### WHAT YOU NEED TO DO
Each entry should be written out again exactly, so that nothing is lost.

↓↓↓

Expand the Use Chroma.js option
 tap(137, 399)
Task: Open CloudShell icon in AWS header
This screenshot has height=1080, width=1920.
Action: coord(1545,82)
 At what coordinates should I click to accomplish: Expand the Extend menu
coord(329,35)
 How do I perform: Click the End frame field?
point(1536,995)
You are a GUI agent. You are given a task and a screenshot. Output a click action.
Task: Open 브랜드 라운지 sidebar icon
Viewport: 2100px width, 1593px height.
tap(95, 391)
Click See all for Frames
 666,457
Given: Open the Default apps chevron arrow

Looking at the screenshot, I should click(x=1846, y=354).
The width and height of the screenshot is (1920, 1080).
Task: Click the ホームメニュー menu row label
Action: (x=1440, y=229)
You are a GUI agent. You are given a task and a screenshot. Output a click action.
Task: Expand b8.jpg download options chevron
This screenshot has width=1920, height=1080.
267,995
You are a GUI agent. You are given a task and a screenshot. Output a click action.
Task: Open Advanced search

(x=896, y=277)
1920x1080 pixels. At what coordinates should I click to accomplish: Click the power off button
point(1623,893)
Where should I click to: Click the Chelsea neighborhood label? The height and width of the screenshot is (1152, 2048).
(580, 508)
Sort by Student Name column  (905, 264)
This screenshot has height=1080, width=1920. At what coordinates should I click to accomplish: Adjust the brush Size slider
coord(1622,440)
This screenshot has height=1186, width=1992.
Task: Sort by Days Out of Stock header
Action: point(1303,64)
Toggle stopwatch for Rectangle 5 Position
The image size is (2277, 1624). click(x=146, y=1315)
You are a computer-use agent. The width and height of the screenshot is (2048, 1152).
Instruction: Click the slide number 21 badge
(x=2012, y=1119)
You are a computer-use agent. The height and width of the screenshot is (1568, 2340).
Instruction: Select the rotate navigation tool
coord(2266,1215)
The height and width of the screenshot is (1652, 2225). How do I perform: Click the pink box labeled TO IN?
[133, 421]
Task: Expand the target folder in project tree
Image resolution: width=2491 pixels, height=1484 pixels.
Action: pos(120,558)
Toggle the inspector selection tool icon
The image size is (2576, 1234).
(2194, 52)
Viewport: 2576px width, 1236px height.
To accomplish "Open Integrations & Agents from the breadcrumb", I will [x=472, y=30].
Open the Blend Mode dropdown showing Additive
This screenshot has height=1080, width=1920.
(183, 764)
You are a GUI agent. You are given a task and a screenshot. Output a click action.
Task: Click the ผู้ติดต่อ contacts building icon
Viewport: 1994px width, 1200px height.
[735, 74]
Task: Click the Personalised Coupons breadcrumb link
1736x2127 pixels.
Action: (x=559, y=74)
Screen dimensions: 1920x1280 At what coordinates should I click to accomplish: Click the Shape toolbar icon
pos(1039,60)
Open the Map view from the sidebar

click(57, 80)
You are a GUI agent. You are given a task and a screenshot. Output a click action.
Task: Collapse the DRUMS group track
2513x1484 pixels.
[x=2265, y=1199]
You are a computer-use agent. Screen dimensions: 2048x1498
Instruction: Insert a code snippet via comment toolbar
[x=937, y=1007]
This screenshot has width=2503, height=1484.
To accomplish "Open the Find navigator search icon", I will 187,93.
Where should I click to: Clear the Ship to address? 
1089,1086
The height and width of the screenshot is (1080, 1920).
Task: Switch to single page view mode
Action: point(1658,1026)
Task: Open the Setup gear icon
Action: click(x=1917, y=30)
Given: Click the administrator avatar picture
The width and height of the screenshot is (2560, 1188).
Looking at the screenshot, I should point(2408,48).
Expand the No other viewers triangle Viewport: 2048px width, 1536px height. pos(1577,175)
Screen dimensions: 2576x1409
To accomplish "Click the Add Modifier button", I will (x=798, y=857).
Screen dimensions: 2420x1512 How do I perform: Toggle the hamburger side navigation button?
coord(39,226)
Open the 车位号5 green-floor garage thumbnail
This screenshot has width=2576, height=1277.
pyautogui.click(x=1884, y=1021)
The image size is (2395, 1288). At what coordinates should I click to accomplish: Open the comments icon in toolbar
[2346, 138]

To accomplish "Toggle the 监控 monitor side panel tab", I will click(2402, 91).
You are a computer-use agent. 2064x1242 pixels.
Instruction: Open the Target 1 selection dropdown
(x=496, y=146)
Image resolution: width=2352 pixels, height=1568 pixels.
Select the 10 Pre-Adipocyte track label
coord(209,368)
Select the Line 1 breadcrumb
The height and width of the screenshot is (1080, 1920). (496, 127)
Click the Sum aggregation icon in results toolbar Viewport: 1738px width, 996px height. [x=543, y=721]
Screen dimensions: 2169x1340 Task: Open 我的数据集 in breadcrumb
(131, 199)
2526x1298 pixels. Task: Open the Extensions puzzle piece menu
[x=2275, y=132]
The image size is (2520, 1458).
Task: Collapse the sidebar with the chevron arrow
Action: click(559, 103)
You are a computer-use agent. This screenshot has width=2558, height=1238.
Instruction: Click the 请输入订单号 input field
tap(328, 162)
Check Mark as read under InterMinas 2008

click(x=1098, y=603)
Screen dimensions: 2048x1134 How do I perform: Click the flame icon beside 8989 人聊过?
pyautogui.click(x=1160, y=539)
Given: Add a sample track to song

↑↑↑

### YOUR RESPONSE
Expand the Use Chroma.js option
 tap(137, 399)
Task: Open CloudShell icon in AWS header
This screenshot has height=1080, width=1920.
Action: coord(1545,82)
 At what coordinates should I click to accomplish: Expand the Extend menu
coord(329,35)
 How do I perform: Click the End frame field?
point(1536,995)
You are a GUI agent. You are given a task and a screenshot. Output a click action.
Task: Open 브랜드 라운지 sidebar icon
Viewport: 2100px width, 1593px height.
tap(95, 391)
Click See all for Frames
 666,457
Given: Open the Default apps chevron arrow

Looking at the screenshot, I should click(x=1846, y=354).
The width and height of the screenshot is (1920, 1080).
Task: Click the ホームメニュー menu row label
Action: (x=1440, y=229)
You are a GUI agent. You are given a task and a screenshot. Output a click action.
Task: Expand b8.jpg download options chevron
This screenshot has width=1920, height=1080.
267,995
You are a GUI agent. You are given a task and a screenshot. Output a click action.
Task: Open Advanced search

(x=896, y=277)
1920x1080 pixels. At what coordinates should I click to accomplish: Click the power off button
point(1623,893)
Where should I click to: Click the Chelsea neighborhood label? The height and width of the screenshot is (1152, 2048).
(580, 508)
Sort by Student Name column  (905, 264)
This screenshot has height=1080, width=1920. At what coordinates should I click to accomplish: Adjust the brush Size slider
coord(1622,440)
This screenshot has height=1186, width=1992.
Task: Sort by Days Out of Stock header
Action: point(1303,64)
Toggle stopwatch for Rectangle 5 Position
The image size is (2277, 1624). click(x=146, y=1315)
You are a computer-use agent. The width and height of the screenshot is (2048, 1152).
Instruction: Click the slide number 21 badge
(x=2012, y=1119)
You are a computer-use agent. The height and width of the screenshot is (1568, 2340).
Instruction: Select the rotate navigation tool
coord(2266,1215)
The height and width of the screenshot is (1652, 2225). How do I perform: Click the pink box labeled TO IN?
[133, 421]
Task: Expand the target folder in project tree
Image resolution: width=2491 pixels, height=1484 pixels.
Action: pos(120,558)
Toggle the inspector selection tool icon
The image size is (2576, 1234).
(2194, 52)
Viewport: 2576px width, 1236px height.
To accomplish "Open Integrations & Agents from the breadcrumb", I will [x=472, y=30].
Open the Blend Mode dropdown showing Additive
This screenshot has height=1080, width=1920.
(183, 764)
You are a GUI agent. You are given a task and a screenshot. Output a click action.
Task: Click the ผู้ติดต่อ contacts building icon
Viewport: 1994px width, 1200px height.
[735, 74]
Task: Click the Personalised Coupons breadcrumb link
1736x2127 pixels.
Action: (x=559, y=74)
Screen dimensions: 1920x1280 At what coordinates should I click to accomplish: Click the Shape toolbar icon
pos(1039,60)
Open the Map view from the sidebar

click(57, 80)
You are a GUI agent. You are given a task and a screenshot. Output a click action.
Task: Collapse the DRUMS group track
2513x1484 pixels.
[x=2265, y=1199]
You are a computer-use agent. Screen dimensions: 2048x1498
Instruction: Insert a code snippet via comment toolbar
[x=937, y=1007]
This screenshot has width=2503, height=1484.
To accomplish "Open the Find navigator search icon", I will 187,93.
Where should I click to: Clear the Ship to address? 
1089,1086
The height and width of the screenshot is (1080, 1920).
Task: Switch to single page view mode
Action: point(1658,1026)
Task: Open the Setup gear icon
Action: click(x=1917, y=30)
Given: Click the administrator avatar picture
The width and height of the screenshot is (2560, 1188).
Looking at the screenshot, I should point(2408,48).
Expand the No other viewers triangle Viewport: 2048px width, 1536px height. pos(1577,175)
Screen dimensions: 2576x1409
To accomplish "Click the Add Modifier button", I will (x=798, y=857).
Screen dimensions: 2420x1512 How do I perform: Toggle the hamburger side navigation button?
coord(39,226)
Open the 车位号5 green-floor garage thumbnail
This screenshot has width=2576, height=1277.
pyautogui.click(x=1884, y=1021)
The image size is (2395, 1288). At what coordinates should I click to accomplish: Open the comments icon in toolbar
[2346, 138]

To accomplish "Toggle the 监控 monitor side panel tab", I will click(2402, 91).
You are a computer-use agent. 2064x1242 pixels.
Instruction: Open the Target 1 selection dropdown
(x=496, y=146)
Image resolution: width=2352 pixels, height=1568 pixels.
Select the 10 Pre-Adipocyte track label
coord(209,368)
Select the Line 1 breadcrumb
The height and width of the screenshot is (1080, 1920). (496, 127)
Click the Sum aggregation icon in results toolbar Viewport: 1738px width, 996px height. [x=543, y=721]
Screen dimensions: 2169x1340 Task: Open 我的数据集 in breadcrumb
(131, 199)
2526x1298 pixels. Task: Open the Extensions puzzle piece menu
[x=2275, y=132]
The image size is (2520, 1458).
Task: Collapse the sidebar with the chevron arrow
Action: click(559, 103)
You are a computer-use agent. This screenshot has width=2558, height=1238.
Instruction: Click the 请输入订单号 input field
tap(328, 162)
Check Mark as read under InterMinas 2008

click(x=1098, y=603)
Screen dimensions: 2048x1134 How do I perform: Click the flame icon beside 8989 人聊过?
pyautogui.click(x=1160, y=539)
Given: Add a sample track to song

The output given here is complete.